He turned up the gain on his helmet mic, the software filtering out the ambient noise, picking up faint traces of conversation from the other side. It was was fragmented, alien, a series of hisses and throaty growls that he could make no sense of.
There was shuffling behind him as his team bristled. They didn't need to ask what he was picking up, they could patch into his helmet's feed and see exactly what he was seeing. Brenner raised his fist silently, using hand signals to inform them of what he was about to do. Trying to be as quiet as possible, he reached down and plucked one of the concussion grenades from his belt, priming the fuse with his thumb. He counted down from three with his fingers, then hit the panel beside the door, sliding it open. Without even poking his head around the frame, he gently tossed the grenade inside, the sound of alien conversation suddenly morphing into cries of alarm.

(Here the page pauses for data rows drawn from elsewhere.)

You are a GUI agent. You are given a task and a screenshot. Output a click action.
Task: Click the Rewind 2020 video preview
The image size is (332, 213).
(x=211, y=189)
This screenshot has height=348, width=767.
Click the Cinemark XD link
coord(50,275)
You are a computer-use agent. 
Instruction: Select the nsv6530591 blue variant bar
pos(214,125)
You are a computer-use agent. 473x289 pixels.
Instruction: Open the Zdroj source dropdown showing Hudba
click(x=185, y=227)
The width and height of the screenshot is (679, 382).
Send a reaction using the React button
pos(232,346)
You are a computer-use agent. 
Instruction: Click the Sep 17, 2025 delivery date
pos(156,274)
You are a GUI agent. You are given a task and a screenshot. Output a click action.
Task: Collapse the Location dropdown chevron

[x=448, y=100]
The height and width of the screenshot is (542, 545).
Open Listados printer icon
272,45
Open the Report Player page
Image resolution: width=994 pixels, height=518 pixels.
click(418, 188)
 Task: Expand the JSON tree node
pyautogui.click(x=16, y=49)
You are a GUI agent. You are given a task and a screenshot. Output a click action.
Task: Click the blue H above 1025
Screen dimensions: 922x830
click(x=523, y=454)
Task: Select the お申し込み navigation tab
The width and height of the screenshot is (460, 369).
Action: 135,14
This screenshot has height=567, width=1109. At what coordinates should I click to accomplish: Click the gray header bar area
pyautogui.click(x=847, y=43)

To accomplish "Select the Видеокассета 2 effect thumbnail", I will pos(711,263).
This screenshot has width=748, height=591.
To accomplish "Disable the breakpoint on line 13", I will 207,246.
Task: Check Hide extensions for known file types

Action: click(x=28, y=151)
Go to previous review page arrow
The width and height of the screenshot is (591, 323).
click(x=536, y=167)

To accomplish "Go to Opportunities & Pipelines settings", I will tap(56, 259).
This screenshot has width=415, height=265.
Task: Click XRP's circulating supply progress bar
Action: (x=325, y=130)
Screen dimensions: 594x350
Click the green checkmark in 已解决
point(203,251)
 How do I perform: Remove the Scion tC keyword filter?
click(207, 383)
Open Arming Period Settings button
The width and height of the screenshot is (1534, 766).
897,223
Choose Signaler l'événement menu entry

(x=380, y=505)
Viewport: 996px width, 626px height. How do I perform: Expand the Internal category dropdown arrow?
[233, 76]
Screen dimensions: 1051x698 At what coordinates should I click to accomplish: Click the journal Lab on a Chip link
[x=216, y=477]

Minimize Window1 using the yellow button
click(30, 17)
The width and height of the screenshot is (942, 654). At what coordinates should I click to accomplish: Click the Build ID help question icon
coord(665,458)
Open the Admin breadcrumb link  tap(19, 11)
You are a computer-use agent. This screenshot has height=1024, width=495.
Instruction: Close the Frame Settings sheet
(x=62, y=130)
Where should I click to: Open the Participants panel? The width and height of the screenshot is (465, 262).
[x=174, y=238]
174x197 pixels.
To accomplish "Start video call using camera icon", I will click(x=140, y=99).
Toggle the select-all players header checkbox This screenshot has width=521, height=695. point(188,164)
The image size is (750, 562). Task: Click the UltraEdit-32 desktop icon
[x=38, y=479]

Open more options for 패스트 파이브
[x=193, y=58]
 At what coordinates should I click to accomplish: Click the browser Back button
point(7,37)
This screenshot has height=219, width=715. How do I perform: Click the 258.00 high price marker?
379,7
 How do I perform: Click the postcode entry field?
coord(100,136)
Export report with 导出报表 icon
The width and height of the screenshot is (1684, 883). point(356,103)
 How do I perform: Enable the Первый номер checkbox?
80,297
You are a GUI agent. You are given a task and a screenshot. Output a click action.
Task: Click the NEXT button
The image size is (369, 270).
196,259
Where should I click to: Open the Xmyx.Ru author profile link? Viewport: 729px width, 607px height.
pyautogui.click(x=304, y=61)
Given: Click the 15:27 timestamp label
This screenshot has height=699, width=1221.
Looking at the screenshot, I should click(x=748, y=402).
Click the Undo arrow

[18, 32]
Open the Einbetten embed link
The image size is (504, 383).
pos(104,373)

The software in Brenner's helmet was programmed to dampen anything above a certain decibel limit, but the Rask were not so lucky, the resulting implosion rocking the crawler. The deck vibrated beneath his skids, dust and debris raining from the ceiling above them as the grenade went off like a firecracker in a soda can, a bright flash of light illuminating the wall adjacent to the open doorway.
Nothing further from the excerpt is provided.